# Play with OpenAI-gym and python


Now that we described the environment, it is time to play with it with python. OpenAI provides us with a gym environment already fully coded so the task is quite easy.



## Introduction 
I have chosen to follow the tutorial when proceeding to reinforcement learning problems for the reason that it is still a bit confusing for myself. Concepts such as Markov Decision Process, Reward Functions, Bellman Equation seems to be in a different universe.
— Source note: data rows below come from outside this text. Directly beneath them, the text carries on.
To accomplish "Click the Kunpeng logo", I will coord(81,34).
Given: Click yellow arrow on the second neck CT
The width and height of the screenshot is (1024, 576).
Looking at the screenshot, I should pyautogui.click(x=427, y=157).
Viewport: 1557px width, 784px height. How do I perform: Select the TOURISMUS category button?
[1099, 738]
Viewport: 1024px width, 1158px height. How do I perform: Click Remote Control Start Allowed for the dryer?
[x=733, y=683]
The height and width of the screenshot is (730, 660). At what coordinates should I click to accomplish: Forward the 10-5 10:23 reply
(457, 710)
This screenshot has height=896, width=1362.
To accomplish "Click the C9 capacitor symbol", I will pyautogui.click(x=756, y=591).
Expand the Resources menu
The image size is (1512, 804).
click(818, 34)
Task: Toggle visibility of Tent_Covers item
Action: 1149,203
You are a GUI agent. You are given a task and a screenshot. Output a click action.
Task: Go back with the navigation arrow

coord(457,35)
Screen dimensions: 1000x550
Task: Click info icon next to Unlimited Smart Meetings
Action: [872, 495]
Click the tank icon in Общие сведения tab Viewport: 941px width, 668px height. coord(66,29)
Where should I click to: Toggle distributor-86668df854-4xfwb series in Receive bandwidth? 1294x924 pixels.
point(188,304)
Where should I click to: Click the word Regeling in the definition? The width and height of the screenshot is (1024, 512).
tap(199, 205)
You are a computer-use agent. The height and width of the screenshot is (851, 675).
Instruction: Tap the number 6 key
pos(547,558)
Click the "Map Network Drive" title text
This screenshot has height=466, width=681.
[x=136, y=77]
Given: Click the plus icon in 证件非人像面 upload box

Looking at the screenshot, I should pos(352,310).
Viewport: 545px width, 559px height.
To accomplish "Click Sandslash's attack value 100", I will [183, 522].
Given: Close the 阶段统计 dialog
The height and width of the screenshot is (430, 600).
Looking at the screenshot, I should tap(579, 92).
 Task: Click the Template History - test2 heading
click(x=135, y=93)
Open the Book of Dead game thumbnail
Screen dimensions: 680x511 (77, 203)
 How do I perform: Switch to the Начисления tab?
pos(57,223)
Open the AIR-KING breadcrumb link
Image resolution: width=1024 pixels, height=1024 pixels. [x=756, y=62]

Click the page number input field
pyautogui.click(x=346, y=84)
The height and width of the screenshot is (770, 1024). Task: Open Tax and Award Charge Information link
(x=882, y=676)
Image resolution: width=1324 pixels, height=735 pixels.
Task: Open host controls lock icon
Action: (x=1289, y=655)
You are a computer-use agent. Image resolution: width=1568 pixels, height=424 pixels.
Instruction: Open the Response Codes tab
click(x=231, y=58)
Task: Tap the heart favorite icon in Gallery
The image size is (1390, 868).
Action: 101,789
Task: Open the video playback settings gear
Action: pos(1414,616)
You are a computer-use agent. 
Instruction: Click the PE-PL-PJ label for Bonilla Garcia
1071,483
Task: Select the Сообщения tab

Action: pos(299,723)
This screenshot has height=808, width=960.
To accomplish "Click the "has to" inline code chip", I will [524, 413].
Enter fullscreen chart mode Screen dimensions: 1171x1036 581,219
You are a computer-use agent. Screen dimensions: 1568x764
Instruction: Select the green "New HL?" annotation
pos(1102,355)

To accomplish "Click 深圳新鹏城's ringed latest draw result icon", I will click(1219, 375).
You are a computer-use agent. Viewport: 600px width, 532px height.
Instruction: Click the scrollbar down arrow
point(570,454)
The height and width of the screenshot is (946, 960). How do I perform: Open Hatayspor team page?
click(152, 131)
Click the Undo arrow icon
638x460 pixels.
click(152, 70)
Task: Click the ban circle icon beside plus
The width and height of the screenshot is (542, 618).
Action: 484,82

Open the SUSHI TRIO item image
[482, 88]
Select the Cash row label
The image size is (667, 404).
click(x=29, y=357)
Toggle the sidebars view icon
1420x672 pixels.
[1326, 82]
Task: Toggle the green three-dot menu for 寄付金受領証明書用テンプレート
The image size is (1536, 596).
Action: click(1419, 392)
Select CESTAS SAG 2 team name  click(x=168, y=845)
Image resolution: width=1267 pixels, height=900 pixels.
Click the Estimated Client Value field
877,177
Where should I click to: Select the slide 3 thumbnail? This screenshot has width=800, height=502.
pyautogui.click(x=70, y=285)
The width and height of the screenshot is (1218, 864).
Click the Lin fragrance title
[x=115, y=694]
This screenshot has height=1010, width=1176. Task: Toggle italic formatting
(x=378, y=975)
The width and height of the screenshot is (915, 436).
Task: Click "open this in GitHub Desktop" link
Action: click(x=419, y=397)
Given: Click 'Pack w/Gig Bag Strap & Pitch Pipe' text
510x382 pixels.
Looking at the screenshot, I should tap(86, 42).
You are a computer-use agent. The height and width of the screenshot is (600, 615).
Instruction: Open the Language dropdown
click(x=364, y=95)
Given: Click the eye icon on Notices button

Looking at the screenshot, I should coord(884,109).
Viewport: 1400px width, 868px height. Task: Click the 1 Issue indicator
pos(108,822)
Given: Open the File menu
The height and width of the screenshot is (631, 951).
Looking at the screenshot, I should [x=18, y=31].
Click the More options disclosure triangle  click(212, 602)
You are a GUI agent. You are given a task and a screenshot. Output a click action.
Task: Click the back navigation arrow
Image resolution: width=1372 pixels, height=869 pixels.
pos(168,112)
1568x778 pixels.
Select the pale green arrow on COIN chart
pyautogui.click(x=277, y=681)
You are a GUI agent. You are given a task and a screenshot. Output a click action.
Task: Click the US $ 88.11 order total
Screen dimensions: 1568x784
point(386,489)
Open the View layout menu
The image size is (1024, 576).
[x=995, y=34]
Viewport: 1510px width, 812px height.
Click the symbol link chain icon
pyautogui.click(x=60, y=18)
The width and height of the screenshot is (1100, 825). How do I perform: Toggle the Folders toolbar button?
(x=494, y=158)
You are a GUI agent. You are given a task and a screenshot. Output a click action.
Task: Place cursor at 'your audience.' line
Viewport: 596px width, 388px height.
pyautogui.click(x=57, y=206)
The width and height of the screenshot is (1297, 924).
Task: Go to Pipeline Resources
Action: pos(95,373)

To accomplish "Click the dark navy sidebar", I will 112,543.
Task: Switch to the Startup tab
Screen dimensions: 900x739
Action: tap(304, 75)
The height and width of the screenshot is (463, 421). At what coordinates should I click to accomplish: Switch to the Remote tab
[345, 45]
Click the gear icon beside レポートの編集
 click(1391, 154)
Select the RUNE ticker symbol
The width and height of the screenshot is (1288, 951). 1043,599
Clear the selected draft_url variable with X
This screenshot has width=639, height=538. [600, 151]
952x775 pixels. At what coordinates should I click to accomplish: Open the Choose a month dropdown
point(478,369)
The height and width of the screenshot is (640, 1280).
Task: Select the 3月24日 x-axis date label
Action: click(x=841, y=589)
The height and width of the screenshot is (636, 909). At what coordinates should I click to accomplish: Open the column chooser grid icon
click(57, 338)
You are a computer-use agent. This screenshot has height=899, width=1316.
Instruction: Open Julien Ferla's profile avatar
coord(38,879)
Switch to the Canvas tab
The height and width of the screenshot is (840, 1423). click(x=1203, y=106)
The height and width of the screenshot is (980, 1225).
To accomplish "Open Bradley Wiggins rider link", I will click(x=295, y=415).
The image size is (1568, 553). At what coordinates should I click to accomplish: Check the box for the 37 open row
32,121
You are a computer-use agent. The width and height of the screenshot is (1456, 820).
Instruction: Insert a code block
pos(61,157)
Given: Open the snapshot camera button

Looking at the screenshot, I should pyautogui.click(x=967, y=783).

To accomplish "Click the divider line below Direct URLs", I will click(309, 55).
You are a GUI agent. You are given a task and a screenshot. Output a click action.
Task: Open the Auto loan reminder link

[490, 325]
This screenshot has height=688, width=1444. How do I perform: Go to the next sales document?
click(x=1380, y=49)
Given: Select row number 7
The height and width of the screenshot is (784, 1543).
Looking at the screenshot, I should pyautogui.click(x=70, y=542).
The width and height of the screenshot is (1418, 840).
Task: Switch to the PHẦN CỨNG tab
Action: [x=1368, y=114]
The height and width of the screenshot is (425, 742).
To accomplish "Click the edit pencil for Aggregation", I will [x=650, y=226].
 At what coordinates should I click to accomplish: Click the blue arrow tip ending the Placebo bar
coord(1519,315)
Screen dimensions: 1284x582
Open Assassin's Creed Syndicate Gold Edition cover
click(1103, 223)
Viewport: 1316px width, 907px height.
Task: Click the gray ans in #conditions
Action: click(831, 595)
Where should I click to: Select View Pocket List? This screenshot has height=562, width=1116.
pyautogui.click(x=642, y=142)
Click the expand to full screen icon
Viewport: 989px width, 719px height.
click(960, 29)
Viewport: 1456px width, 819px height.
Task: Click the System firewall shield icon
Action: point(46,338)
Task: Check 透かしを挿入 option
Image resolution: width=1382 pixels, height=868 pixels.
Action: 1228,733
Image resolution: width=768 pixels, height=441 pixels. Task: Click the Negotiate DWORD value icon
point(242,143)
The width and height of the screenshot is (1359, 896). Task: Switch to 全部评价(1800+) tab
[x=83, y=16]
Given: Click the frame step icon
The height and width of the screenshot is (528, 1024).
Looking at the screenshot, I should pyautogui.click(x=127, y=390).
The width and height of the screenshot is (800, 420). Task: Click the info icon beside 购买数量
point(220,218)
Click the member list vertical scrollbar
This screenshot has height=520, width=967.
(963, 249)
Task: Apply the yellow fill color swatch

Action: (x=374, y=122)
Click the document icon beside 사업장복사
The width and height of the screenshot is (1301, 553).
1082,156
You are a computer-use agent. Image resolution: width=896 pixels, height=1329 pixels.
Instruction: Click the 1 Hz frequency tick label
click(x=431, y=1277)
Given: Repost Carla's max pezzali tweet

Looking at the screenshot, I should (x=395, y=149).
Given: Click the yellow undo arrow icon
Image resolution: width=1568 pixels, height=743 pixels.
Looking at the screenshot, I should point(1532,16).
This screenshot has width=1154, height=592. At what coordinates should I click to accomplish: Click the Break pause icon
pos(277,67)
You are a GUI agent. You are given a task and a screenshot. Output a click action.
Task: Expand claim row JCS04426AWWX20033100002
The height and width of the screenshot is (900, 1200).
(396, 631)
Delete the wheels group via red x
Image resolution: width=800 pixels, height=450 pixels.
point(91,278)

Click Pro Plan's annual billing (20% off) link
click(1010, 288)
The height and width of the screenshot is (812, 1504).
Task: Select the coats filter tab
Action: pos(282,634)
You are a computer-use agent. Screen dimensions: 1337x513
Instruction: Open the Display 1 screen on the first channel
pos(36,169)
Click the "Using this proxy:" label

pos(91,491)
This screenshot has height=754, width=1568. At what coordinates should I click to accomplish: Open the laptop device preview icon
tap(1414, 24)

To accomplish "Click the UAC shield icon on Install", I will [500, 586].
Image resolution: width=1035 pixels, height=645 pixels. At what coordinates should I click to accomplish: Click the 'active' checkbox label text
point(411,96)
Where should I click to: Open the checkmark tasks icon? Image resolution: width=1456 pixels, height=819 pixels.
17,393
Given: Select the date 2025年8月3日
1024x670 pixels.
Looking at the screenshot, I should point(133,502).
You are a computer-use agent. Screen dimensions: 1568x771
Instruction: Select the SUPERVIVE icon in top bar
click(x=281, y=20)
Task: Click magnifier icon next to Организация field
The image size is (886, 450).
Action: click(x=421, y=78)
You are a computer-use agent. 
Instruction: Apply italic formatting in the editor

Going through this learning process myself, I found that going through an example and practical implementation of reinforcement learning model has helped a lot in clearing up the concepts.

# Reinforcement Learning and Q learning —An example of the ‘taxi problem’ in Python
I have used this Tutorial for my exercise to go deeper into understanding the Q Learning : https://towardsdatascience.com/reinforcement-learning-and-q-learning-an-example-of-the-taxi-problem-in-python-d8fd258d6d45

In this post, she discusses reinforcement learning and Q-learning, and also shares an example of using the technique of Q-learning to solve an reinforcement learning problem — “the taxi problem ” in python. 

## The taxi Problem
![image.png](attachment:b475e153-ee5e-4403-990c-16b031bf9aa5.png)

### Problem:
- Starting at a random state, the job is to get the taxi to the passenger’s location, pick up the passenger and drive to the destination, drop the customer, and then the episode ends.
- There are 4 designated locations in the grid indicated by <b>Red — 0 , Green — 1, Yellow — 2, and Blue — 3, </b>the blue letter correspond to pick up location and purple letter indicate the drop off location. The solid lines indicate walls that the taxi cannot pass, whereas the filled rectangle is the taxi, when it is yellow it is empty and when it is green it is carrying a passenger.

![image.png](attachment:52844083-55bd-4448-98bf-98847f2206a7.png)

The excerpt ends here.